DATA ROWS:
-*-

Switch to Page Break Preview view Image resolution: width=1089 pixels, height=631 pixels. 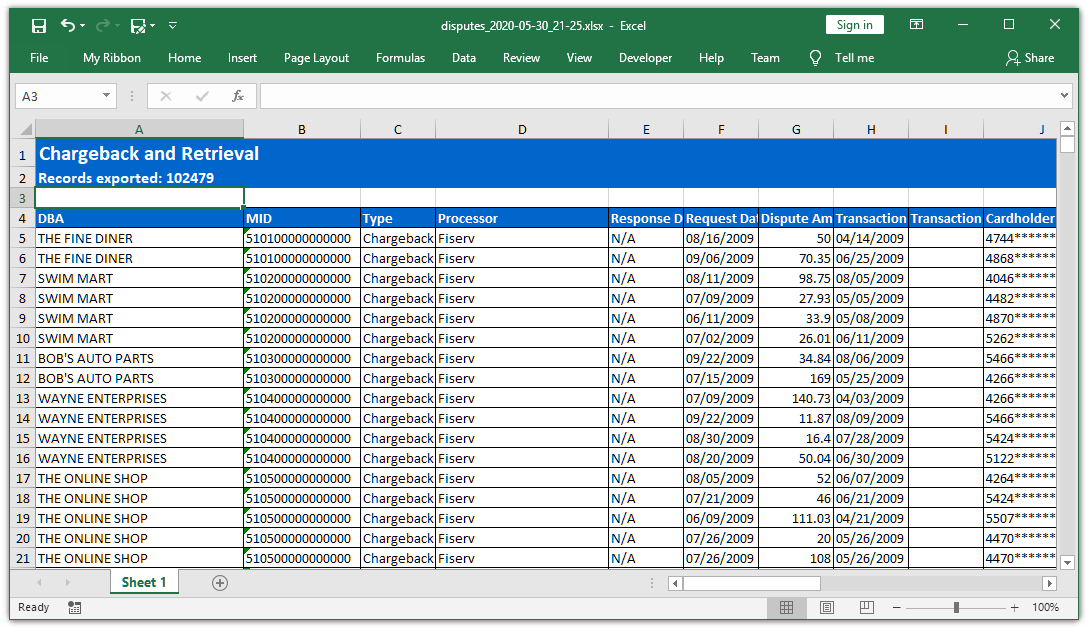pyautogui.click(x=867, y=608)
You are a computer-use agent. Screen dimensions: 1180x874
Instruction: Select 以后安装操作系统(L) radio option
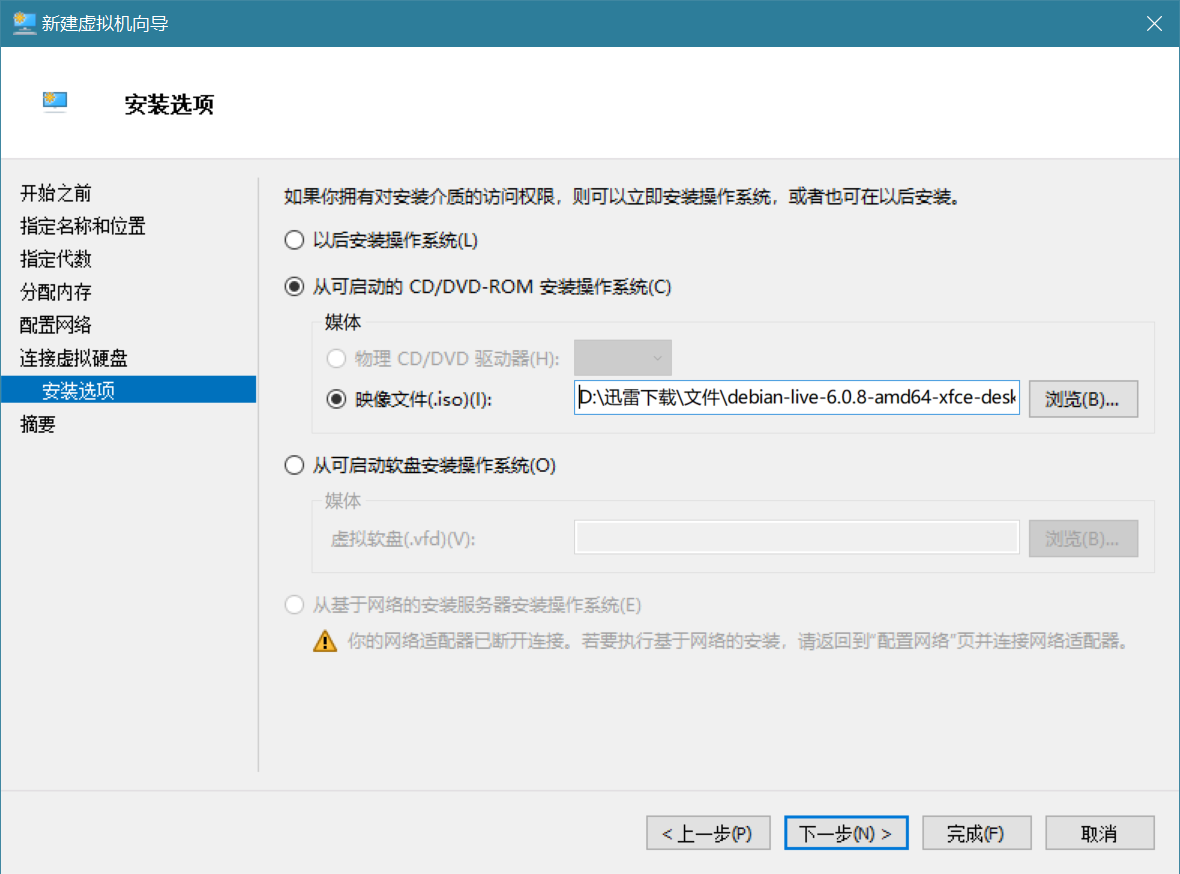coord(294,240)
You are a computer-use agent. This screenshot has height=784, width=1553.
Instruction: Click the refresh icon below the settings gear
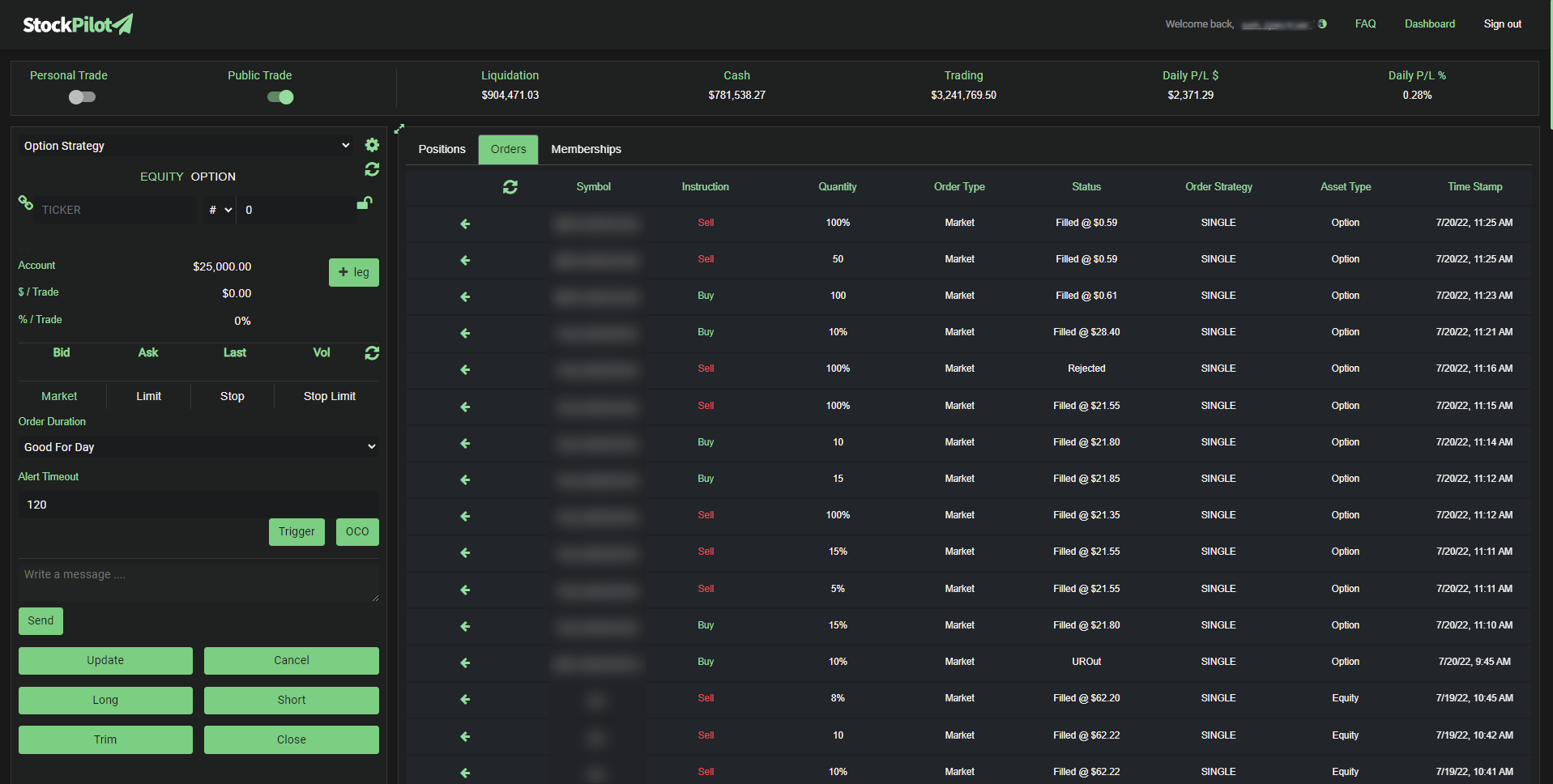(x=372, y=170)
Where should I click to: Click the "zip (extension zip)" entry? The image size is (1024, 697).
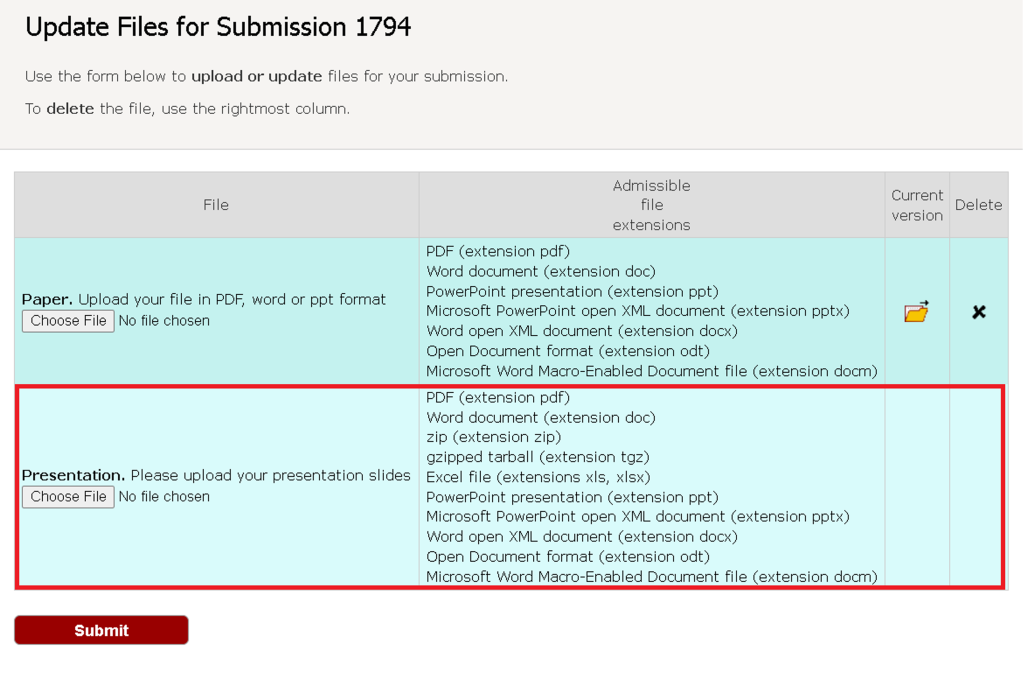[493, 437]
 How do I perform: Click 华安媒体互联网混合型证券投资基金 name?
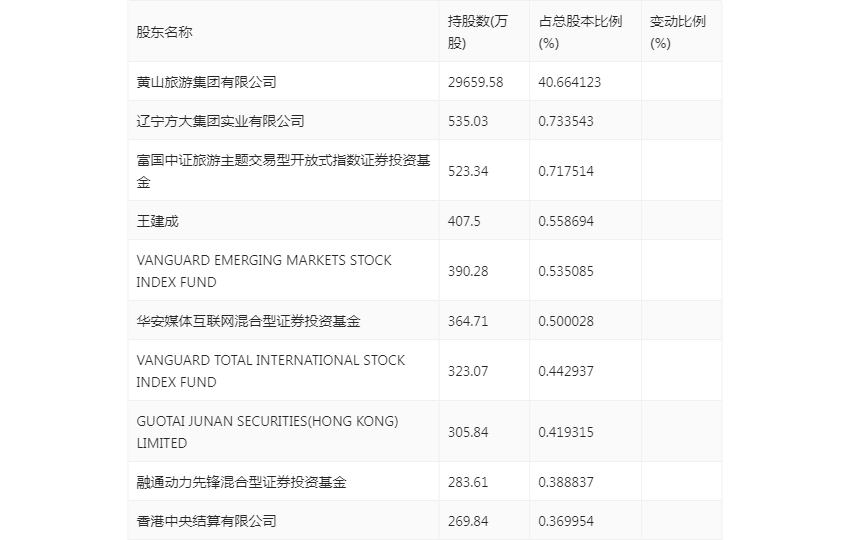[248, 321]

-*-

YOUR GOAL: Rewrite the part of the records that opens with the line containing "Where should I" and runs to the end of the records, requests included, with each answer coordinate multiplied by 1.85 and rounded to a whole number (halves round up). Leave the pictures out.

EXPECTED OUTPUT:
Where should I click to: Click the "zip (extension zip)" entry? The image size is (1024, 697).
[912, 808]
 How do I perform: Click 华安媒体互联网混合型证券投资基金 name?
[459, 594]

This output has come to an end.